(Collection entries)

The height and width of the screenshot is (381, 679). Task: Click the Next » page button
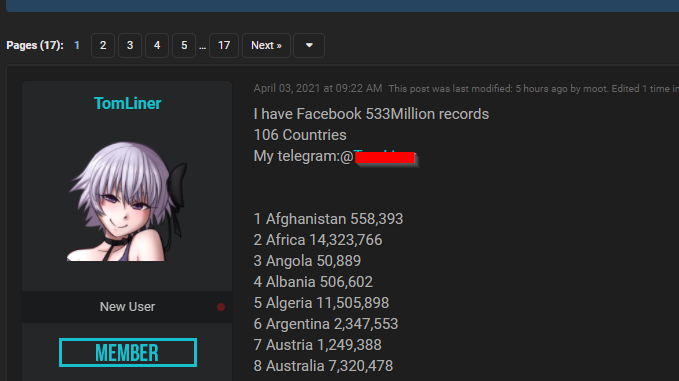[266, 45]
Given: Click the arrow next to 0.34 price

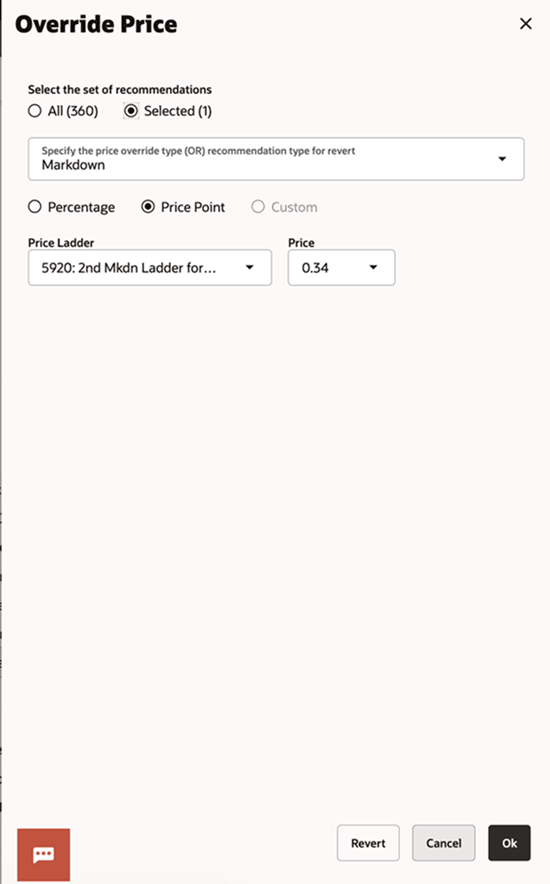Looking at the screenshot, I should point(373,268).
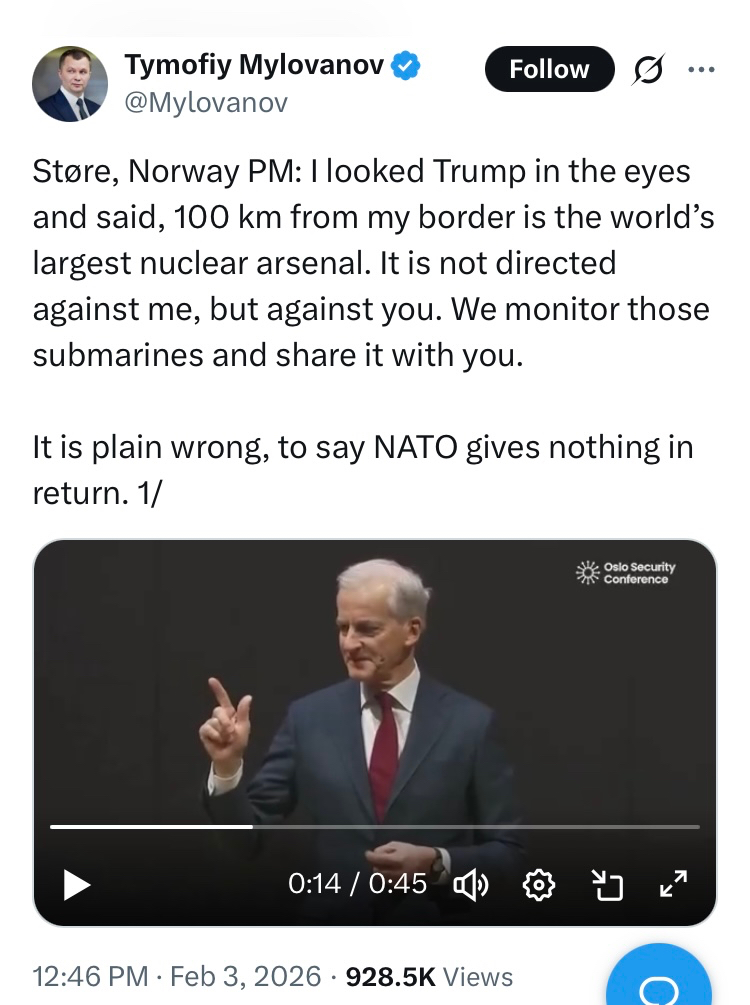Viewport: 750px width, 1005px height.
Task: Click the video frame showing the speaker
Action: click(375, 700)
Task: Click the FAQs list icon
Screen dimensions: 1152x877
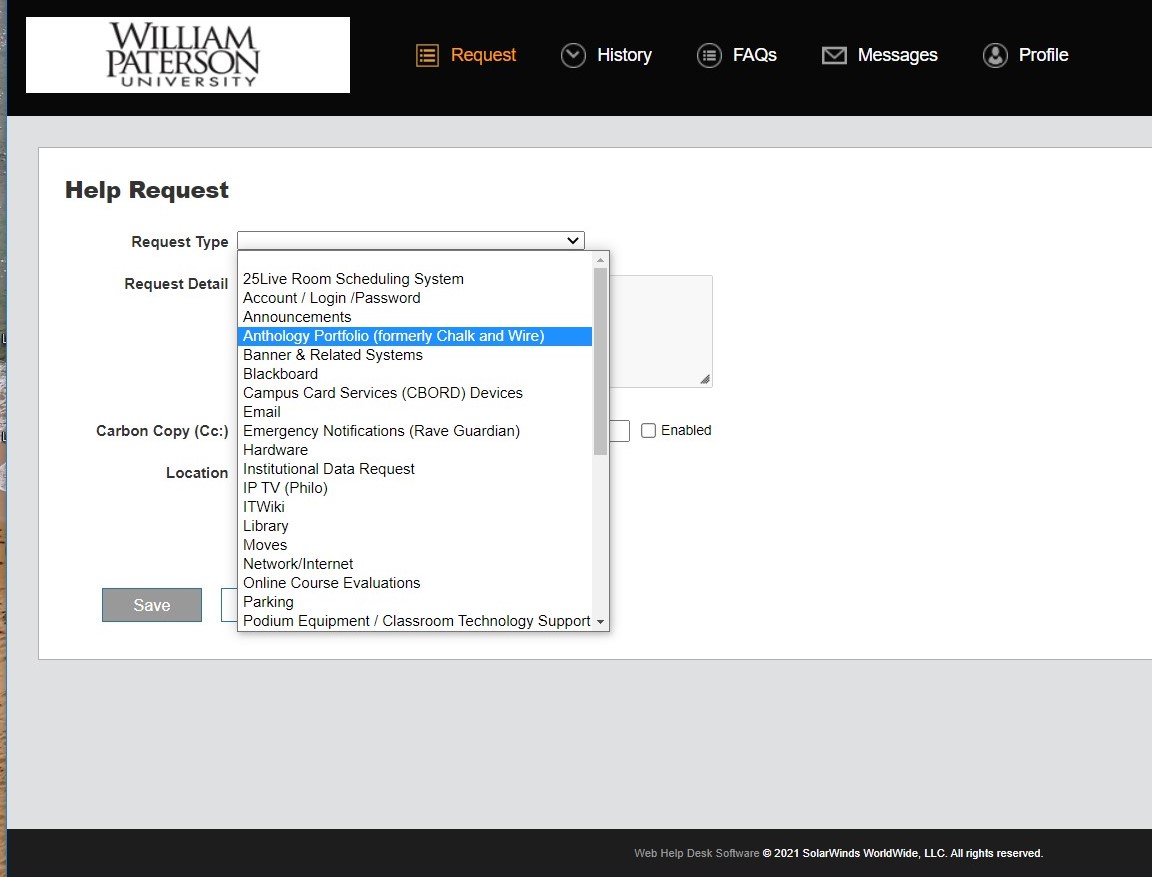Action: tap(709, 55)
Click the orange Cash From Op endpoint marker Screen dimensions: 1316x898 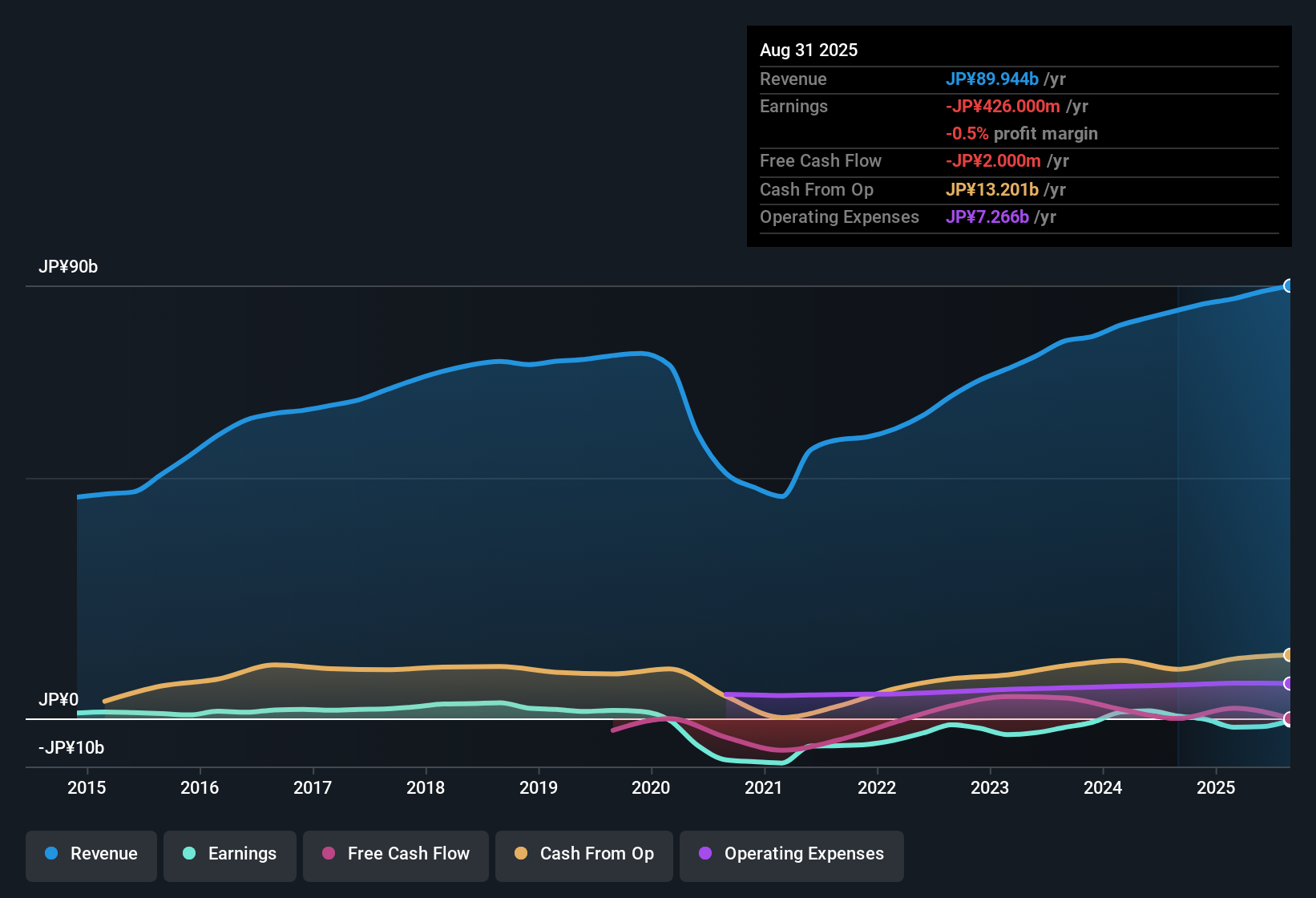[1289, 653]
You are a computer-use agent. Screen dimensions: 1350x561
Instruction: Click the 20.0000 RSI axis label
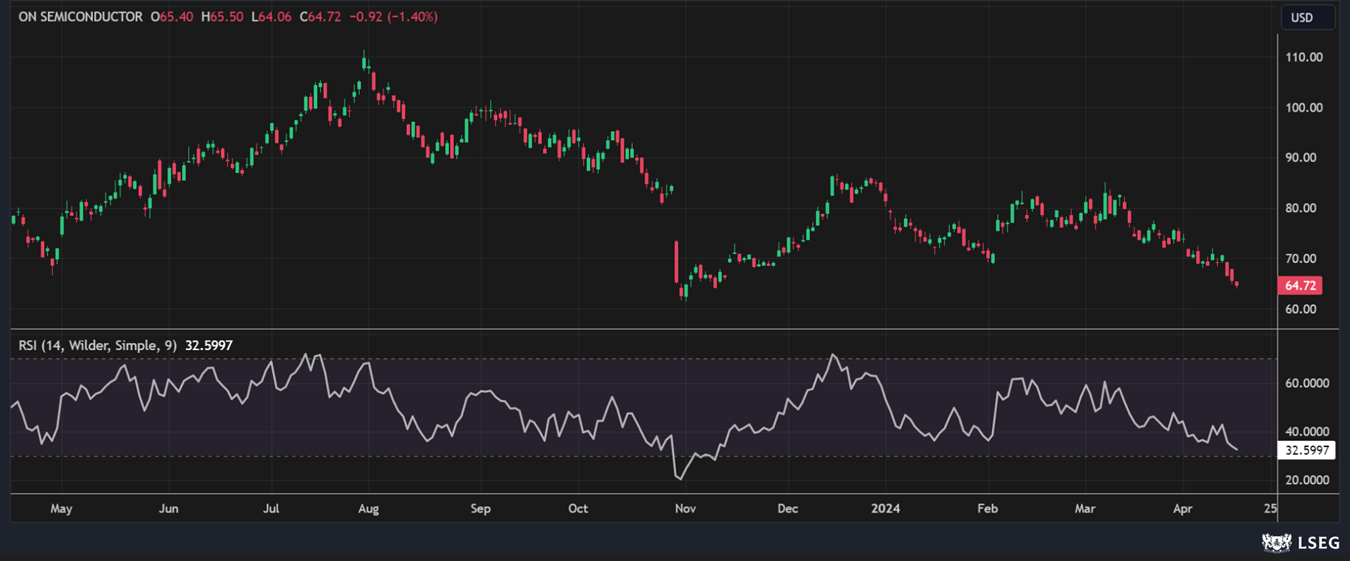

[TASK TO COMPLETE]: Copy verbatim the part of the records above that runs from the line containing "You are a computer-use" through the end of the records, and leave out the pictures.

[REPLY TO THE TASK]:
You are a computer-use agent. Screen dimensions: 1350x561
Instruction: Click the 20.0000 RSI axis label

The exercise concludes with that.